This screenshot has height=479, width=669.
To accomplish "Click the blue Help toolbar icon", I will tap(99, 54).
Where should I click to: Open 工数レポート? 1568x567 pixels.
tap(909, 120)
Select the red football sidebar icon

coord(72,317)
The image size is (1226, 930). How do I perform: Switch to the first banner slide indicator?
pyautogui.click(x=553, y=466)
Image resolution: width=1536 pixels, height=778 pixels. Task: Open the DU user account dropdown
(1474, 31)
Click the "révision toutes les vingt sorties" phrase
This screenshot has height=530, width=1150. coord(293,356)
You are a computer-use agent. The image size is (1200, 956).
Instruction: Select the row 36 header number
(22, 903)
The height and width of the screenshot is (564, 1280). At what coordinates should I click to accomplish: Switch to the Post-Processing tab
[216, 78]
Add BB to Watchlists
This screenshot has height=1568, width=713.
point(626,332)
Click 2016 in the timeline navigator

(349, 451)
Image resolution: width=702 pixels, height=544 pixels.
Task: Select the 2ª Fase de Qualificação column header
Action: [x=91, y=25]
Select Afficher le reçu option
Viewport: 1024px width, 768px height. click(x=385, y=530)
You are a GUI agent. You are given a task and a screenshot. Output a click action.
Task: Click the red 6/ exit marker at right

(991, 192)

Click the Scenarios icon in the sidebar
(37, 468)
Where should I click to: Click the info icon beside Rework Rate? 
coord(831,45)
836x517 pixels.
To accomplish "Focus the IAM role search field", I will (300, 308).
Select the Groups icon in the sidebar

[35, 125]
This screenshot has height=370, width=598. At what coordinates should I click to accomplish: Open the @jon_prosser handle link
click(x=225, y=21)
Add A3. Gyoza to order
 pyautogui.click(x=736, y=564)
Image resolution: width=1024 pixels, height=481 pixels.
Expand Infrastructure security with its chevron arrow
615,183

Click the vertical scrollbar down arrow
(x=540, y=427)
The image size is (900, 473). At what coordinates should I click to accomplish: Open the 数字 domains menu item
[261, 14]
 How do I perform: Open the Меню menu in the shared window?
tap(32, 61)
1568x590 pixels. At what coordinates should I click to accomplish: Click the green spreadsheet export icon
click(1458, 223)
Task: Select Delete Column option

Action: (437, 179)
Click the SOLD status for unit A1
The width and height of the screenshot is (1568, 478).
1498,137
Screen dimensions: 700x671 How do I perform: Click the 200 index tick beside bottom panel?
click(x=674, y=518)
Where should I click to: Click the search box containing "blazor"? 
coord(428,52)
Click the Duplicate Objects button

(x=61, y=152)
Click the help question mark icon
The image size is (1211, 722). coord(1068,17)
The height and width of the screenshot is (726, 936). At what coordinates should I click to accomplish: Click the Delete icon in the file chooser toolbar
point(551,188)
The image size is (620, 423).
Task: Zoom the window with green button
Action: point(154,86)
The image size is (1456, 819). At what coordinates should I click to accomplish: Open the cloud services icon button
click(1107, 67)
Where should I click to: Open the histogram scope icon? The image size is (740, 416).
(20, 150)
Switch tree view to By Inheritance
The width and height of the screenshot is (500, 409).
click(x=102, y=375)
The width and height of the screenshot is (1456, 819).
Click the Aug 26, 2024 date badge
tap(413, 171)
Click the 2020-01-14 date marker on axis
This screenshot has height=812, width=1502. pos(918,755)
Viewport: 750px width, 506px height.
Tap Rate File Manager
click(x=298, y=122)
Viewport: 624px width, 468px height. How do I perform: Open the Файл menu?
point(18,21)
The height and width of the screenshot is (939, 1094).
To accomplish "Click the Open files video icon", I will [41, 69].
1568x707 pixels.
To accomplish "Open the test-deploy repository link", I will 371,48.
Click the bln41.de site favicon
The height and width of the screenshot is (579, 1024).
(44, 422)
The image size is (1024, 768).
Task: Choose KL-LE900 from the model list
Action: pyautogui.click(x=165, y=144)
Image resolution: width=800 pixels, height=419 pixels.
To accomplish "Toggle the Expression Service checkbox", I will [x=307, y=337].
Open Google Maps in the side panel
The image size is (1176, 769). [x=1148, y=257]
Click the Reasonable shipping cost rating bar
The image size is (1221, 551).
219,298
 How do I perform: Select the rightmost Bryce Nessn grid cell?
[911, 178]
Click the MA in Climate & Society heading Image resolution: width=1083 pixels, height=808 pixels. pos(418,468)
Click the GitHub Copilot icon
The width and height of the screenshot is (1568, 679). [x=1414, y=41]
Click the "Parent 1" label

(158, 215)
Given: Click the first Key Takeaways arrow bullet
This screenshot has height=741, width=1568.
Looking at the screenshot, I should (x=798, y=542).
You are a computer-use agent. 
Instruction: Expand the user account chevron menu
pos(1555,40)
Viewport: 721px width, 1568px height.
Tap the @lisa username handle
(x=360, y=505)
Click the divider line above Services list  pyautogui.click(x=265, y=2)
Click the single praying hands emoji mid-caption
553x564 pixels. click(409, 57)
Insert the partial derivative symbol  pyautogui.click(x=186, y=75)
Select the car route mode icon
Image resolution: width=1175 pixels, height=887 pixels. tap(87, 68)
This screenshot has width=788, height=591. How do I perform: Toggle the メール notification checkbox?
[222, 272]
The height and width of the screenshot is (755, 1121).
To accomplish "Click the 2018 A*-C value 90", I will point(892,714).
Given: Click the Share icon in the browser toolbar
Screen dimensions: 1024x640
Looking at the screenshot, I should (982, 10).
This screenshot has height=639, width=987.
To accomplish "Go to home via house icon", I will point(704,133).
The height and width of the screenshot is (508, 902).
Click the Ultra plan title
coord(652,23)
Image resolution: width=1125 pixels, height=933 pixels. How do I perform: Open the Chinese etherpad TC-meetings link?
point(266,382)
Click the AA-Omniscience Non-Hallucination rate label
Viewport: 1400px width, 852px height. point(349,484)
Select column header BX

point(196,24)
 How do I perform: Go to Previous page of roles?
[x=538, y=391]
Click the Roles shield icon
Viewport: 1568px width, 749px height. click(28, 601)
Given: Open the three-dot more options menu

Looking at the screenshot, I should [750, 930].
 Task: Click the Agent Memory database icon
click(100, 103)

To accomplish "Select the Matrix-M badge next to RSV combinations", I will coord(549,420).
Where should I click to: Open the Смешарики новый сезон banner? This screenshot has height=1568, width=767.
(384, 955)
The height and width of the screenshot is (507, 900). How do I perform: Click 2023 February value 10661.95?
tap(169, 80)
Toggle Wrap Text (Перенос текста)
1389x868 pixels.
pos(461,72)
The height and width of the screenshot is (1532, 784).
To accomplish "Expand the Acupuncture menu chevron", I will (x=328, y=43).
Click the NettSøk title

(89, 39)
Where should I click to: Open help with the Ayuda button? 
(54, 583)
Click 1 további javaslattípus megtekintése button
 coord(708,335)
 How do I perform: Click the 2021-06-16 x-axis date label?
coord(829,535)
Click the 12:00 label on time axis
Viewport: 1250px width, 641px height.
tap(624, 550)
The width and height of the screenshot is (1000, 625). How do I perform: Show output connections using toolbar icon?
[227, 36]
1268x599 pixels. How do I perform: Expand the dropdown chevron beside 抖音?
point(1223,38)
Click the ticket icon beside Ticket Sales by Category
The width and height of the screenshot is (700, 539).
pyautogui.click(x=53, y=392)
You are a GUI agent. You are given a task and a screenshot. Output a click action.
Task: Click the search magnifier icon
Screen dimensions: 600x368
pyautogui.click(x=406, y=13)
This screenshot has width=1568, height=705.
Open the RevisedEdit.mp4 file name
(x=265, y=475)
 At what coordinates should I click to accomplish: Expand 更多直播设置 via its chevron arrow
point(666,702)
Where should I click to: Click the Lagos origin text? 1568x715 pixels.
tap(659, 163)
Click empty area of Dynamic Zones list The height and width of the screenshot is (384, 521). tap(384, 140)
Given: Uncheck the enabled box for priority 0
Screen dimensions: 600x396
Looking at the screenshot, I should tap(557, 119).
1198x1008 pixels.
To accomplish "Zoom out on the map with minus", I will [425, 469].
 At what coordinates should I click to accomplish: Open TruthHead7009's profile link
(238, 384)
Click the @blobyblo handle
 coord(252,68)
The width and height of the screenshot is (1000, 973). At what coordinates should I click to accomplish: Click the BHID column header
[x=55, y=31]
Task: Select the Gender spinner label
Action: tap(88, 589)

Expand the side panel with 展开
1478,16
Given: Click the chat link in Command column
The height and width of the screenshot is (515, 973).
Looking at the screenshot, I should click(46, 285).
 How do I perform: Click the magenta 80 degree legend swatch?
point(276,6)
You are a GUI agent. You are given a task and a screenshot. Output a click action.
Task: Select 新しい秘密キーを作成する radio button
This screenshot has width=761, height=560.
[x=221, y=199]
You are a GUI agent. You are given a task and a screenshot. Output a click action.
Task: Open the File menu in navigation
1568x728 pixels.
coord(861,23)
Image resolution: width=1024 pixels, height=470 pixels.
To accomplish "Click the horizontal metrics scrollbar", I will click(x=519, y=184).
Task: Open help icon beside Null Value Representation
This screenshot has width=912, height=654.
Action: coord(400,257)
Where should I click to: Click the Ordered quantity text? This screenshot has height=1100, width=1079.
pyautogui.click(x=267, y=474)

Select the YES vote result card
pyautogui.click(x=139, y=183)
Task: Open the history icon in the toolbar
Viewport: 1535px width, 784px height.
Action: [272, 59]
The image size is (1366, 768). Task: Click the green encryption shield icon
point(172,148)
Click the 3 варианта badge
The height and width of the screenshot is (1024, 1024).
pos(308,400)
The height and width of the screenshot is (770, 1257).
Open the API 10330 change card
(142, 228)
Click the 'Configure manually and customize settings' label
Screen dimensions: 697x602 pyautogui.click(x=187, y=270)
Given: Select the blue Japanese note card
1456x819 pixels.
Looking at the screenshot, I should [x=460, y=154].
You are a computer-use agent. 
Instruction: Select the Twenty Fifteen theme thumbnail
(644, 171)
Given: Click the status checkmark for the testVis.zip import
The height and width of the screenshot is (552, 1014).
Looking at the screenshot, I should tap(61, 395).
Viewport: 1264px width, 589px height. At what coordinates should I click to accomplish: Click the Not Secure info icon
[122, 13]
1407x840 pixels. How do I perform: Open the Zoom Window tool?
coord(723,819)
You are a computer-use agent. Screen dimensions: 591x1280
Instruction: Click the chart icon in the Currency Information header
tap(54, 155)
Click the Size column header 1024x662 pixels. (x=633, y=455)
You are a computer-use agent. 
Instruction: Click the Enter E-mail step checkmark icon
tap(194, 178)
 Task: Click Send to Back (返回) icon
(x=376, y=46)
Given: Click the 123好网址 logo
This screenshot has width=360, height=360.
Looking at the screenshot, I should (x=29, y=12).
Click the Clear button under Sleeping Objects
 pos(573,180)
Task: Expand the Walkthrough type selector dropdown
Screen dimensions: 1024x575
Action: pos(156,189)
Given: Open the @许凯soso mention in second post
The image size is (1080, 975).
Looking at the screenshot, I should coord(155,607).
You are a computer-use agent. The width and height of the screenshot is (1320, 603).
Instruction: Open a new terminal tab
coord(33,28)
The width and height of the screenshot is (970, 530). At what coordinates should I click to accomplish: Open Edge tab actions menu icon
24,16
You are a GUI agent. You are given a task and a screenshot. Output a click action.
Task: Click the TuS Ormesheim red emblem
--------
▸ **REQUIRED WORK**: All lines in the data above from the one with "Where should I click to: Open the histogram" through the one with "Click the MA in" must be repeated exactly, and no others.

▸ **EXERCISE OUTPUT**:
Where should I click to: Open the histogram scope icon? The image size is (740, 416).
(20, 150)
Switch tree view to By Inheritance
The width and height of the screenshot is (500, 409).
click(x=102, y=375)
The width and height of the screenshot is (1456, 819).
Click the Aug 26, 2024 date badge
tap(413, 171)
Click the 2020-01-14 date marker on axis
This screenshot has height=812, width=1502. pos(918,755)
Viewport: 750px width, 506px height.
Tap Rate File Manager
click(x=298, y=122)
Viewport: 624px width, 468px height. How do I perform: Open the Файл menu?
point(18,21)
The height and width of the screenshot is (939, 1094).
To accomplish "Click the Open files video icon", I will [41, 69].
1568x707 pixels.
To accomplish "Open the test-deploy repository link", I will 371,48.
Click the bln41.de site favicon
The height and width of the screenshot is (579, 1024).
(44, 422)
The image size is (1024, 768).
Task: Choose KL-LE900 from the model list
Action: pyautogui.click(x=165, y=144)
Image resolution: width=800 pixels, height=419 pixels.
To accomplish "Toggle the Expression Service checkbox", I will [x=307, y=337].
Open Google Maps in the side panel
The image size is (1176, 769). [x=1148, y=257]
Click the Reasonable shipping cost rating bar
The image size is (1221, 551).
219,298
 How do I perform: Select the rightmost Bryce Nessn grid cell?
[911, 178]
Click the MA in Climate & Society heading Image resolution: width=1083 pixels, height=808 pixels. pos(418,468)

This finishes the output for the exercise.